If you have a child you know how hard it is to get and keep their room organized. The following are some great organizing tips designed specifically around what it takes to get a kid’s room organized:
Use Wasted Space
Your child probably has more stuff than they need, as is the case with most children, which is usually why it’s so hard to keep their rooms organized. As children grow out of clothes quickly, the closet always seems to be in a state of flux. They also have many toys, and seem to collect more each week. To make the best use of the space in your child’s room, get it organized. For example, pull all the clothes they’re growing out of from the closet and put them into boxes. You can also purchase an under the bed hard plastic container to put under the bed; pull it out when you find more things that no longer fit. Take advantage of the top shelves in closets and the floors of closets, too. Find storage containers and store things the child is not currently using, such as winter clothes in the summer, or items you want to rotate, such as toys. Those containers can go in the closet on the floor.

☆ ☆ ☆ ☆

Please write out the passage on organizing a child's room word for word, in full. The data isn't needed here.

» **DATA**
☆ ☆ ☆ ☆

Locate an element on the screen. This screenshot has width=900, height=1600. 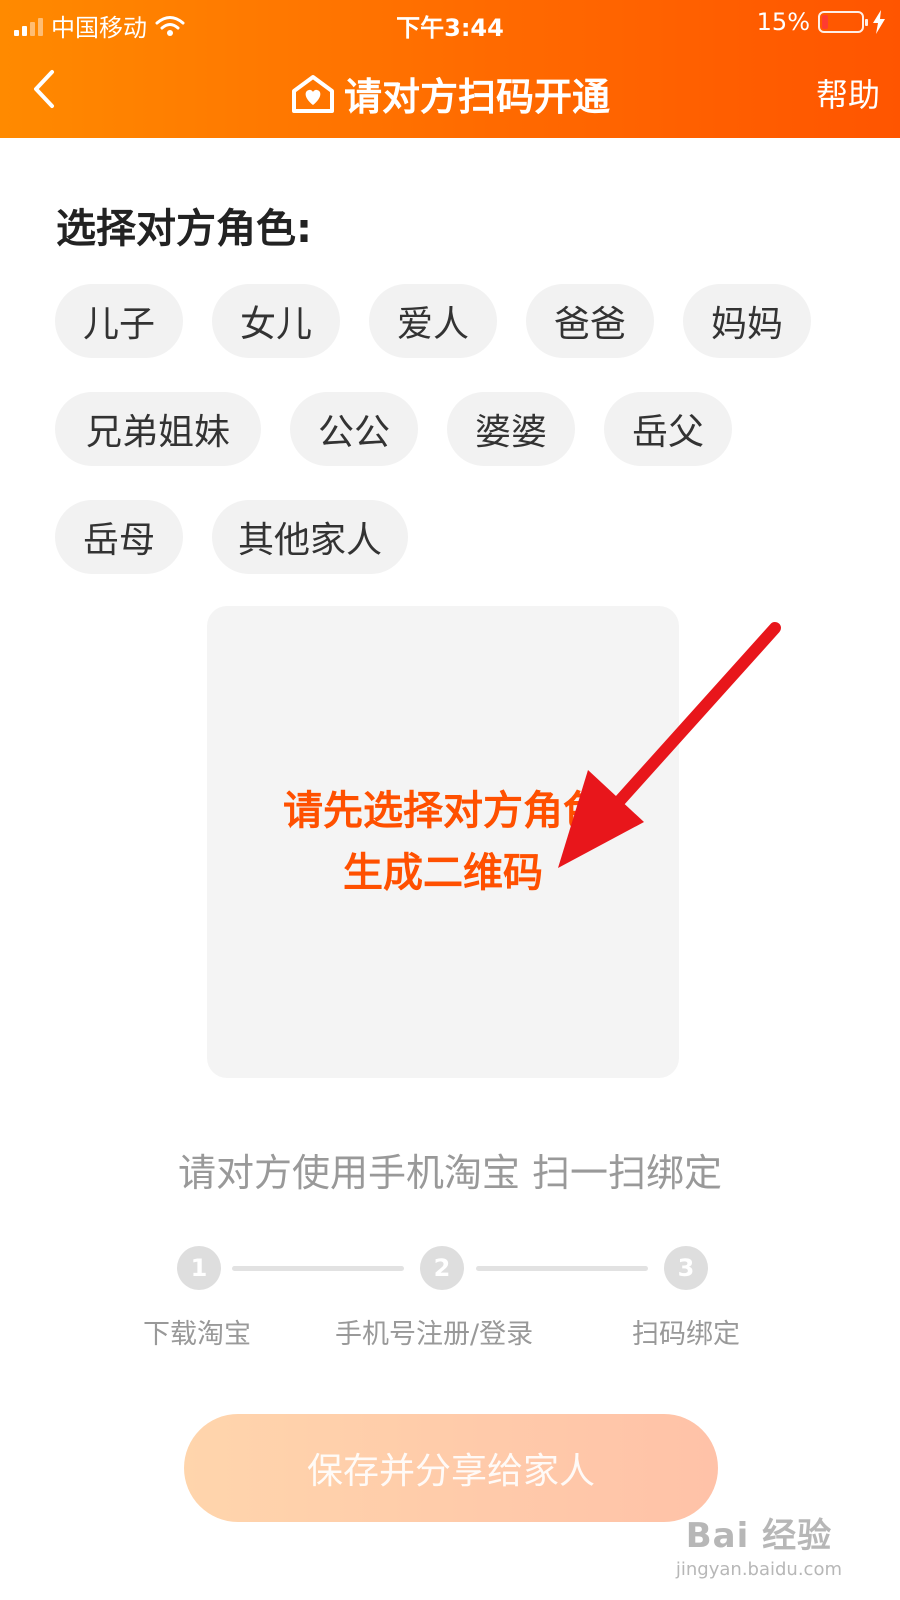
battery-percent: 15% is located at coordinates (783, 22).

☆ ☆ ☆ ☆

» **REPLY TO THE EXERCISE**
If you have a child you know how hard it is to get and keep their room organized. The following are some great organizing tips designed specifically around what it takes to get a kid’s room organized:
Use Wasted Space
Your child probably has more stuff than they need, as is the case with most children, which is usually why it’s so hard to keep their rooms organized. As children grow out of clothes quickly, the closet always seems to be in a state of flux. They also have many toys, and seem to collect more each week. To make the best use of the space in your child’s room, get it organized. For example, pull all the clothes they’re growing out of from the closet and put them into boxes. You can also purchase an under the bed hard plastic container to put under the bed; pull it out when you find more things that no longer fit. Take advantage of the top shelves in closets and the floors of closets, too. Find storage containers and store things the child is not currently using, such as winter clothes in the summer, or items you want to rotate, such as toys. Those containers can go in the closet on the floor.